PHARMACY

AAM submits comments at FDA public hearing on insulin biosimilars

BY Sandra Levy

The Association for Accessible Medicines and the Biosimilars Council praised the Food and Drug Administration for today’s hearing, “The Future of Insulin Biosimilars: Increasing Access and Facilitating the Efficient Development of Biosimilar and Interchangeable Insulin Products.”

Speaking at the hearing, Cristine Simmon, executive director of the Biosimilars Council, and senior vice president of policy and strategic alliances, said, “As former FDA commissioner Gottlieb noted, regulating insulin under the Public Health Service Act will allow for more efficient development of biosimilar and interchangeable insulin for America’s 7.5 million diabetes patients that rely on insulin to manage their disease, a population that has doubled in the past two decades.

Simmon went on to say, “As we have seen in the biosimilars space to date, competition works to bring down monopoly prices for costly biologics. Marketed biosimilars are currently, on average, discounted 47% below their respective reference products list price and 18% lower in terms of net price (ASP) in Medicare Part B. And as Congress has noted, competition is sorely needed in the insulin space. We look forward to working with the agency and policymakers to achieve this goal.”

Simmon said that the insulin market in the U.S. is a direct reflection of issues facing biosimilar broadly. “The current insulin market lacks significant competition to the detriment of patient access and health and has been characterized as a public health crisis. The combination of regulatory challenges, over-patenting to stave off competition, and anti-competitive rebating and contracting tactics by brand firms has been the cause of the lack of competition,” she said.

Simmon also pointed out that six of the most highly-utilized brand-name insulins increased in list price by more than 500% from 2006 to 2015. “Because patient cost-sharing is often based on the list price, before rebates or discounts, increases in list price directly impact a patient’s ability to afford their medicines and can cause increased patient abandonment and lower adherence,” she said.

“We applaud the FDA’s recent efforts in this space to ensure insulin biosimilars are able to efficiently be developed and come to market post-March 2020. We support the agency’s timely guidance on
interchangeability, particularly its streamlined data and study design requirements that allow flexibility and the use of global comparator products to support applications. While the interchangeability designation does not confer any additional quality or safety attributes for approved biosimilars, the statutory requirement under BPCIA makes the designation necessary for automatic substitution at the retail pharmacy. Interchangeability will be particularly important in the insulin space,” Simmon said.

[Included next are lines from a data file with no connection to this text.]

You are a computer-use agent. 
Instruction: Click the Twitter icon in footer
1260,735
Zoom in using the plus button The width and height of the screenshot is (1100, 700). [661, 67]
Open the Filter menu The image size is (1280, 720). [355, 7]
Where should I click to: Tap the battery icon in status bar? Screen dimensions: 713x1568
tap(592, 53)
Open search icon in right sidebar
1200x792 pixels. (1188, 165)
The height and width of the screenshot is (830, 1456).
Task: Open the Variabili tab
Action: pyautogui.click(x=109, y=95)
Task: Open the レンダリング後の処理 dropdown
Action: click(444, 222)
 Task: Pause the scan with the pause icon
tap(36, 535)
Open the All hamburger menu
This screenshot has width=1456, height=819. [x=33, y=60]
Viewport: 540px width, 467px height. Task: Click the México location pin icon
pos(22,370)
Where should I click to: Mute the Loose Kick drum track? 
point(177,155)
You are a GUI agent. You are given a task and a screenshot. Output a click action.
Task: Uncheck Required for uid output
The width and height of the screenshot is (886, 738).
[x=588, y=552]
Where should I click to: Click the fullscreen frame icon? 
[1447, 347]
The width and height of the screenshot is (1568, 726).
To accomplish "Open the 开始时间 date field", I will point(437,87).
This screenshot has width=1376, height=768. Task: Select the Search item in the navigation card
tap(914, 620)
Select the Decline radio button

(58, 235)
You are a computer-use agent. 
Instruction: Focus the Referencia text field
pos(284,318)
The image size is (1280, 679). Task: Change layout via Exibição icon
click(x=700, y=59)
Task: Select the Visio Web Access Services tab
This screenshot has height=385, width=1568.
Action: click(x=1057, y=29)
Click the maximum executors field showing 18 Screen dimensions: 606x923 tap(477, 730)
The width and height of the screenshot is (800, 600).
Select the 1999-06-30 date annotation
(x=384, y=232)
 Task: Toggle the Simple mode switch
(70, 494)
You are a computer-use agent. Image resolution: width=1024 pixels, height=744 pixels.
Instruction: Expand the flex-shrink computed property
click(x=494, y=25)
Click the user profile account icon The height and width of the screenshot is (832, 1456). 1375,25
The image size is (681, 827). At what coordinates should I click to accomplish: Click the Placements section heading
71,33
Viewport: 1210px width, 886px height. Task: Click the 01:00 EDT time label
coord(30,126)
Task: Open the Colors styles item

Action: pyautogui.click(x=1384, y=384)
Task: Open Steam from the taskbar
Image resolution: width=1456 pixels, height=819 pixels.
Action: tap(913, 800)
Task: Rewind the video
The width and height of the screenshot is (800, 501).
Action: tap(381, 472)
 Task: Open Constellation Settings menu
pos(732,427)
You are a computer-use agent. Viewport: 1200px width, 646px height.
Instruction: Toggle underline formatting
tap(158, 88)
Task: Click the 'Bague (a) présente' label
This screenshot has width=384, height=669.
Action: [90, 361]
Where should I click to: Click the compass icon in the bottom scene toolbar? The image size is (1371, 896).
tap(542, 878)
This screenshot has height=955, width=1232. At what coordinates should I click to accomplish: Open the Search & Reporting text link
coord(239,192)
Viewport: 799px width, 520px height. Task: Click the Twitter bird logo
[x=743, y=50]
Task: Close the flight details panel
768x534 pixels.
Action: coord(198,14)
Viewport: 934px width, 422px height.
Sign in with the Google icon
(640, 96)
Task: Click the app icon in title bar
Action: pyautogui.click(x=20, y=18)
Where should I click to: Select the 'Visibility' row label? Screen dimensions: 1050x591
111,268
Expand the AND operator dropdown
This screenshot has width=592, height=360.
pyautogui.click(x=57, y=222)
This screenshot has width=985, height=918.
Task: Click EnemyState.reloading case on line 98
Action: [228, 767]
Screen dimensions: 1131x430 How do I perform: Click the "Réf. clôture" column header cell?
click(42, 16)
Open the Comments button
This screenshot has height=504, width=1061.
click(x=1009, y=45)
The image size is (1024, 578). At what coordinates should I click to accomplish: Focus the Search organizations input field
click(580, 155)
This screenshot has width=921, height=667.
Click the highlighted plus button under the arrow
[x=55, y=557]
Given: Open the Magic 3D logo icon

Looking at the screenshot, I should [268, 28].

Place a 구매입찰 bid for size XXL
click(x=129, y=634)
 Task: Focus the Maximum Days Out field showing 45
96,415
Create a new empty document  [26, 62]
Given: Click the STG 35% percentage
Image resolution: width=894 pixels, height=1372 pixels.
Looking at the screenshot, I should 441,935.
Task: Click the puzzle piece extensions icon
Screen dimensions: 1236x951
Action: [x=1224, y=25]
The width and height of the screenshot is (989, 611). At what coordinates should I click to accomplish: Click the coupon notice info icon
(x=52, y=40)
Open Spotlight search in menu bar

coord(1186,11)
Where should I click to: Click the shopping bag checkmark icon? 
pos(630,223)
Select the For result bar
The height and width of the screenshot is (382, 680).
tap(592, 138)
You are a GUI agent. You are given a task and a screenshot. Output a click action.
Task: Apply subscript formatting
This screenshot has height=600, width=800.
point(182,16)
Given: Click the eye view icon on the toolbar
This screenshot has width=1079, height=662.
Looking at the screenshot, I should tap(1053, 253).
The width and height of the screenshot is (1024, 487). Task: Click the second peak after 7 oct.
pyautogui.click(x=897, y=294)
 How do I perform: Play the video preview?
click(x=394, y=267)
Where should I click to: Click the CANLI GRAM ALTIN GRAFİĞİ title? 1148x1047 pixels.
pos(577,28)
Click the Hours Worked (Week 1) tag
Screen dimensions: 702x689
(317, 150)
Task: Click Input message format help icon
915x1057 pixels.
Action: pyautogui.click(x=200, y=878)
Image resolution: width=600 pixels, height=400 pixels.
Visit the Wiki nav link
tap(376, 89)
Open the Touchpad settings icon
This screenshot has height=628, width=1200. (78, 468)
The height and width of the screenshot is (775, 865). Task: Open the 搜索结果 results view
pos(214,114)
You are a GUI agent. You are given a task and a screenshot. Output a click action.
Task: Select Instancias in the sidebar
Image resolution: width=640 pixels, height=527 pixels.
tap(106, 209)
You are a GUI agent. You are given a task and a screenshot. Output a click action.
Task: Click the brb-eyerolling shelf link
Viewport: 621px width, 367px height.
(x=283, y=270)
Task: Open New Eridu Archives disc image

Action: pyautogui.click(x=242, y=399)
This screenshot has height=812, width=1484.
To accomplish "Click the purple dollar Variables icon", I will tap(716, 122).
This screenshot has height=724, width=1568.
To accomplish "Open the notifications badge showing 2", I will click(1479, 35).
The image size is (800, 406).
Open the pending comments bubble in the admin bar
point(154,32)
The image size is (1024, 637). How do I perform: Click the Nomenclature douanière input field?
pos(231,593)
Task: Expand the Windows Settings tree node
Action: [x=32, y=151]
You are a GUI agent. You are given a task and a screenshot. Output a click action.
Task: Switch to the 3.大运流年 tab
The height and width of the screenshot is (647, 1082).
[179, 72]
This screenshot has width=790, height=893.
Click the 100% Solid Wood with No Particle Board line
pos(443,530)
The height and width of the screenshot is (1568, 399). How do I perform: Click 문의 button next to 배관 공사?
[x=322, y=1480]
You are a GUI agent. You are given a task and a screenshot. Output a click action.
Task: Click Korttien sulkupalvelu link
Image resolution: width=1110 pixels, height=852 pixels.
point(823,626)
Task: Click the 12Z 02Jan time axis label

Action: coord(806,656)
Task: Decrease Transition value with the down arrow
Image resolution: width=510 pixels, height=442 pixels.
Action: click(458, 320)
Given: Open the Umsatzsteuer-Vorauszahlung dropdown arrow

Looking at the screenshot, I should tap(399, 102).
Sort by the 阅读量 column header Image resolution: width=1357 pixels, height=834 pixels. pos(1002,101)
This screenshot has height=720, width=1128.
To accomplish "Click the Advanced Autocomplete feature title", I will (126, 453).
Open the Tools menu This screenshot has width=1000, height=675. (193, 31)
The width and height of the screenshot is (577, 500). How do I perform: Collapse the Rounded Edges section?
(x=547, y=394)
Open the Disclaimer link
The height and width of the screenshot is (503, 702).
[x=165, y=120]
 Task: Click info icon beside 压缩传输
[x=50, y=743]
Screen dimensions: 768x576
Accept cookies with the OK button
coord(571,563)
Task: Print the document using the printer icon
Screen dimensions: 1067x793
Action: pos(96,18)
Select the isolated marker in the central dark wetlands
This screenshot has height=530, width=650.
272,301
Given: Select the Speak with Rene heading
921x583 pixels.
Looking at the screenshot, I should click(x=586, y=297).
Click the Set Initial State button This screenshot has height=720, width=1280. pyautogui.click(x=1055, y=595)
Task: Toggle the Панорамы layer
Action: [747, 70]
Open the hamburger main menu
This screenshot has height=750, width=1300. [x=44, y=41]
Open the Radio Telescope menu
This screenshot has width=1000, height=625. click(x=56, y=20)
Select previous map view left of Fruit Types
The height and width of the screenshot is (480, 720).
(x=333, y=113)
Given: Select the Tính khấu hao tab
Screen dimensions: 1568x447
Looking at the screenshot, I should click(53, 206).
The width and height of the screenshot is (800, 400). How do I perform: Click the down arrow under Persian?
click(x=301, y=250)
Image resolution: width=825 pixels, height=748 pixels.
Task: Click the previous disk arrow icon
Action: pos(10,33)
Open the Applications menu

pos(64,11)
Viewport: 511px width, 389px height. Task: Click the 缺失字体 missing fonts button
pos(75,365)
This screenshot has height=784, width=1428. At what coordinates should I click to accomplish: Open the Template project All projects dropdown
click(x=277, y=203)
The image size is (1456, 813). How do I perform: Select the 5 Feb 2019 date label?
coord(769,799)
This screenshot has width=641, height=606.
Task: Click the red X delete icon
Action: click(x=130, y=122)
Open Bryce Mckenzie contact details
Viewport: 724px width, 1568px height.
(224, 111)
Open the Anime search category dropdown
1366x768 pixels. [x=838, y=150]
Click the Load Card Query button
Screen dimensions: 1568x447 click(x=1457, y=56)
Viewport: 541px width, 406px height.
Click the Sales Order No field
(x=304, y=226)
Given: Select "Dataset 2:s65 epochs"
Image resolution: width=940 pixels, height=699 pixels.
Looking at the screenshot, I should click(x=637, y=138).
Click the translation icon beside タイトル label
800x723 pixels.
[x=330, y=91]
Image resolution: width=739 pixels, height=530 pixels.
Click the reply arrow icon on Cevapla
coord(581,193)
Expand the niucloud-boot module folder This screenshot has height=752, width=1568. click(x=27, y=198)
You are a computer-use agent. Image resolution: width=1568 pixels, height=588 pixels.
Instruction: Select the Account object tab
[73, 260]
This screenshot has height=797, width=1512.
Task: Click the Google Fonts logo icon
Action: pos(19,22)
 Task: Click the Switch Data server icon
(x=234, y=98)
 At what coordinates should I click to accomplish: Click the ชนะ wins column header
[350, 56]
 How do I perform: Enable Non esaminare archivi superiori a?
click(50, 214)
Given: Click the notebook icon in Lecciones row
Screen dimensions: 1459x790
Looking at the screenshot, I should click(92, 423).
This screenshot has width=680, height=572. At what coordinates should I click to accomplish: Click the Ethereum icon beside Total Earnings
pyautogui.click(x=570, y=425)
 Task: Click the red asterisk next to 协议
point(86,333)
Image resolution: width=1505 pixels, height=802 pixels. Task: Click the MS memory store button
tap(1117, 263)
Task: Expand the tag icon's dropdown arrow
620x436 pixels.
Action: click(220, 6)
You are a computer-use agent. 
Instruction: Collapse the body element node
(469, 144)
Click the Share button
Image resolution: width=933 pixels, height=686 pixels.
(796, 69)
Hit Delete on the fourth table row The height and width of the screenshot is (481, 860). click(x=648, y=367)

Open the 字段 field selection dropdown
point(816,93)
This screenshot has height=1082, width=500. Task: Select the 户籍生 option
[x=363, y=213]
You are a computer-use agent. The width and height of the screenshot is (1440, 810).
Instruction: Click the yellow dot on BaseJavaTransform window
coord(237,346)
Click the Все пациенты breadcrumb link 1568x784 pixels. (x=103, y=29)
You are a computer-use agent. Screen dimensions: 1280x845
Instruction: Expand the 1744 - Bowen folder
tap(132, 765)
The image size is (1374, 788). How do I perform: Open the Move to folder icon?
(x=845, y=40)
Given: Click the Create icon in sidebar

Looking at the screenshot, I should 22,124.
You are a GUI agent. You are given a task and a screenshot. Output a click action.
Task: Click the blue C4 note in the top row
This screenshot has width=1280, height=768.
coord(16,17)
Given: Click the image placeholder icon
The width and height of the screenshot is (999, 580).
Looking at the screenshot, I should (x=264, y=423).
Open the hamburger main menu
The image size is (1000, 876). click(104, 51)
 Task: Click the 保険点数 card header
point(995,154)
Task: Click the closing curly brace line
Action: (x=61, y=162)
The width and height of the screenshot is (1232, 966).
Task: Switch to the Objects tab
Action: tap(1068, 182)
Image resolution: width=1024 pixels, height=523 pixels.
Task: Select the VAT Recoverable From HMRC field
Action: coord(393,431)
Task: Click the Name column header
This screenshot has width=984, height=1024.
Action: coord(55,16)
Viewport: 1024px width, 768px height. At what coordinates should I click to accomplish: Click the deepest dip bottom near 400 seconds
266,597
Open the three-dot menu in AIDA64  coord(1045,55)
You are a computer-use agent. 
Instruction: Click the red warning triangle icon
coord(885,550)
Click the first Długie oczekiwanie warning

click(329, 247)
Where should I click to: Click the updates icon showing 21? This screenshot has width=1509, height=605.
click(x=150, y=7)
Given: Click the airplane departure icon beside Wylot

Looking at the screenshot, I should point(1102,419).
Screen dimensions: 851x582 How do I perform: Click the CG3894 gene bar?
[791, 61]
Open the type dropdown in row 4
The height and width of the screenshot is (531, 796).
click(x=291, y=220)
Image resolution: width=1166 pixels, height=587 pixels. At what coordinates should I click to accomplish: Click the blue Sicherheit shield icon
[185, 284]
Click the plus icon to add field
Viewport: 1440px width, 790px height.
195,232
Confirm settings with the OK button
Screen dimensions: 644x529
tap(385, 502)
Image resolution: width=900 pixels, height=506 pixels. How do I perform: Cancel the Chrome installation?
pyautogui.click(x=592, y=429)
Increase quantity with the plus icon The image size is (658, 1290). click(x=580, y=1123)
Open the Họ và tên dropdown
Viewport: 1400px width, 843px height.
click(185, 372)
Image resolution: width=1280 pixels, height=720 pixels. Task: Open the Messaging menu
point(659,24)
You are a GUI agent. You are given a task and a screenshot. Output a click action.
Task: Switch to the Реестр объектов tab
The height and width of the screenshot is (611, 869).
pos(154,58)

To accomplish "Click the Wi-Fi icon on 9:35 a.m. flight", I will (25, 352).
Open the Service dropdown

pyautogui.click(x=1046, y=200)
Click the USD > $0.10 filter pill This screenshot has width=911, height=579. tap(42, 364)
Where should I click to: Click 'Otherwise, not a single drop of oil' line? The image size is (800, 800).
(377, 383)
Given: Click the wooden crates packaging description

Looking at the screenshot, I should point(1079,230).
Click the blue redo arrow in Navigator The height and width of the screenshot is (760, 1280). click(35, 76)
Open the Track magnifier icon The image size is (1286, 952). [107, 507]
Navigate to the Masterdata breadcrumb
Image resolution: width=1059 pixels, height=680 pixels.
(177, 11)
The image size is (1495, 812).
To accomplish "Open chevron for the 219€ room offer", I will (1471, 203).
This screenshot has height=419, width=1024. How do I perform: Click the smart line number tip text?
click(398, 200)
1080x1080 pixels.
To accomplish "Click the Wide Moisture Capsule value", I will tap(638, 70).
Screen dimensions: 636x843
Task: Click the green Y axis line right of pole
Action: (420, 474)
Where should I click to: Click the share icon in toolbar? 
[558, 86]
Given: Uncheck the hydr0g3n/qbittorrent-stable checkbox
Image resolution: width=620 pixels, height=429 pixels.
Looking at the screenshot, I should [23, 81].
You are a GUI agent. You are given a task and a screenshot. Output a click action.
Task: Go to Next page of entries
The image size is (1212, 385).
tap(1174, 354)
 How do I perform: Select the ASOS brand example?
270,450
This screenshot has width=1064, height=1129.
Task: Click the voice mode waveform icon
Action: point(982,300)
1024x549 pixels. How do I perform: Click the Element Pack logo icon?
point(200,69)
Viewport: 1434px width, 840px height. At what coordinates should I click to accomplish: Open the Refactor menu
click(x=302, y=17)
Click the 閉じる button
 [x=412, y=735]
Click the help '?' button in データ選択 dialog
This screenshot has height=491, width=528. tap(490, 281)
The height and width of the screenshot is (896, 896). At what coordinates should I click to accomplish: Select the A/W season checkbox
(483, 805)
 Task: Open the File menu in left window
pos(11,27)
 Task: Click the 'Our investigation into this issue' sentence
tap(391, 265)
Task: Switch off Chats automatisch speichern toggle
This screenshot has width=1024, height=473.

Simmon noted that significant evidence exists that a physician-led transition from a reference product to a noninterchangeable biosimilar does not result in a loss of safety or efficacy. “In the insulin space, brand-to-brand switches across insulin types occur frequently at the direction of the provider, and, given the highly similar nature of a biosimilar to its reference product, the risk of diminished safety or efficacy from a transition is minimal or not present.”

Finally, the AAM summarized its position, stating:

  • The DA has significant experience with insulin and “highly similar” regulatory standard and should apply that experience to biosimilar insulin development;
  • The FDA should continue to highlight for stakeholders that interchangeability does not confer quality but is a statutory standard for automatic substitution at the pharmacy; and
  • The FDA should continue emphasizing that a transition from a reference product to a noninterchangeable biosimilar will not result in changes to safety or effectiveness.